The full set of records below is to be reproduced without a single alteration.

[Records from a collection]
______
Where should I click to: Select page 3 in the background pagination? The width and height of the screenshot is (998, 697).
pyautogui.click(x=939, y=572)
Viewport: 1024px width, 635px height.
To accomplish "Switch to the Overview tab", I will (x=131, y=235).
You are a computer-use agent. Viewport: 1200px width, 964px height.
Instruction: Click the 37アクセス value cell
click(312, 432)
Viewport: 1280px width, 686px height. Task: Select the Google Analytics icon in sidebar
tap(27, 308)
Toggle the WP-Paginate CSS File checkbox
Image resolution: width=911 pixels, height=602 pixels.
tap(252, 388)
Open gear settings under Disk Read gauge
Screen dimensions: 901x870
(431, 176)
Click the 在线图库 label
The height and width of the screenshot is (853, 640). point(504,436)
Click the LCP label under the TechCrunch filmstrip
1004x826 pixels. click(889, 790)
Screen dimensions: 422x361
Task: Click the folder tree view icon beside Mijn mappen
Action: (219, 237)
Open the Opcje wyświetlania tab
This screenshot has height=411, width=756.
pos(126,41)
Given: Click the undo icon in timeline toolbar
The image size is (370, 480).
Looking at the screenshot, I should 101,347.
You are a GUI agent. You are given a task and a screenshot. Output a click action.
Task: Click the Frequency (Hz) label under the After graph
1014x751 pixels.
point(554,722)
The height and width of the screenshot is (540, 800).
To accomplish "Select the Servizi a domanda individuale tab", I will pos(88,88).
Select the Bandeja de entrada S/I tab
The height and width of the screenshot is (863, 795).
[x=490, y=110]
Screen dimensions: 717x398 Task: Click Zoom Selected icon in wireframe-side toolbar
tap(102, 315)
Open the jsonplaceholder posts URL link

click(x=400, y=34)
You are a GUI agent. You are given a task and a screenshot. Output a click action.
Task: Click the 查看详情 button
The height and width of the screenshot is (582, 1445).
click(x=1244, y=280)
______
_WRITTEN RESPONSE:_
Where should I click to: Select page 3 in the background pagination? The width and height of the screenshot is (998, 697).
pyautogui.click(x=939, y=572)
Viewport: 1024px width, 635px height.
To accomplish "Switch to the Overview tab", I will (x=131, y=235).
You are a computer-use agent. Viewport: 1200px width, 964px height.
Instruction: Click the 37アクセス value cell
click(312, 432)
Viewport: 1280px width, 686px height. Task: Select the Google Analytics icon in sidebar
tap(27, 308)
Toggle the WP-Paginate CSS File checkbox
Image resolution: width=911 pixels, height=602 pixels.
tap(252, 388)
Open gear settings under Disk Read gauge
Screen dimensions: 901x870
(431, 176)
Click the 在线图库 label
The height and width of the screenshot is (853, 640). point(504,436)
Click the LCP label under the TechCrunch filmstrip
1004x826 pixels. click(889, 790)
Screen dimensions: 422x361
Task: Click the folder tree view icon beside Mijn mappen
Action: (219, 237)
Open the Opcje wyświetlania tab
This screenshot has height=411, width=756.
pos(126,41)
Given: Click the undo icon in timeline toolbar
The image size is (370, 480).
Looking at the screenshot, I should 101,347.
You are a GUI agent. You are given a task and a screenshot. Output a click action.
Task: Click the Frequency (Hz) label under the After graph
1014x751 pixels.
point(554,722)
The height and width of the screenshot is (540, 800).
To accomplish "Select the Servizi a domanda individuale tab", I will pos(88,88).
Select the Bandeja de entrada S/I tab
The height and width of the screenshot is (863, 795).
[x=490, y=110]
Screen dimensions: 717x398 Task: Click Zoom Selected icon in wireframe-side toolbar
tap(102, 315)
Open the jsonplaceholder posts URL link

click(x=400, y=34)
You are a GUI agent. You are given a task and a screenshot. Output a click action.
Task: Click the 查看详情 button
The height and width of the screenshot is (582, 1445).
click(x=1244, y=280)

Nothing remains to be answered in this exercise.